*** SOURCE MATERIAL ***

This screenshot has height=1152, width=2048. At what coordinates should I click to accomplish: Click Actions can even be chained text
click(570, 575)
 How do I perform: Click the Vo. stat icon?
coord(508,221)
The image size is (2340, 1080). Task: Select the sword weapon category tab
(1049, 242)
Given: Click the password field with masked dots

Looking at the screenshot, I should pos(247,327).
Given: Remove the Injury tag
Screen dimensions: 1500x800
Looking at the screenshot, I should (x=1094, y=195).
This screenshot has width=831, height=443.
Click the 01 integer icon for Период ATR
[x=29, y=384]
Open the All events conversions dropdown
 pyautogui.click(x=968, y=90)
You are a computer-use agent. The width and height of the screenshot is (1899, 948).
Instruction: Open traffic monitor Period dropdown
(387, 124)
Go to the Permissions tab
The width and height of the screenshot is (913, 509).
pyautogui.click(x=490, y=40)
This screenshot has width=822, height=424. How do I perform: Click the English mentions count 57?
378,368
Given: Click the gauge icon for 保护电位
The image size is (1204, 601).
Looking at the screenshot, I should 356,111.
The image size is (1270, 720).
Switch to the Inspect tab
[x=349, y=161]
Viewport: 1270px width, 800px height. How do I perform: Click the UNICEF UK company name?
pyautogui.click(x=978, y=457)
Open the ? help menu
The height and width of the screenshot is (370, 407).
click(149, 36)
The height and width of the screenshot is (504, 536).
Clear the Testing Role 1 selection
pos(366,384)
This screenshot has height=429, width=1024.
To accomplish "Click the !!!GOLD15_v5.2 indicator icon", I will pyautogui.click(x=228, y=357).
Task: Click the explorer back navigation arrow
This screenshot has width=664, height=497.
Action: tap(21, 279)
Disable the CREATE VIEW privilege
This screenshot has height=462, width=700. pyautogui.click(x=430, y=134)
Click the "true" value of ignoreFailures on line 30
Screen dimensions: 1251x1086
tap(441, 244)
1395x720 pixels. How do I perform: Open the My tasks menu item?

*** End of SOURCE MATERIAL ***

• [WHAT TO PRODUCE]
For each line of the data that has the word "menu", report that line.

• [EXERCISE OUTPUT]
Open the ? help menu
1395x720 pixels. How do I perform: Open the My tasks menu item?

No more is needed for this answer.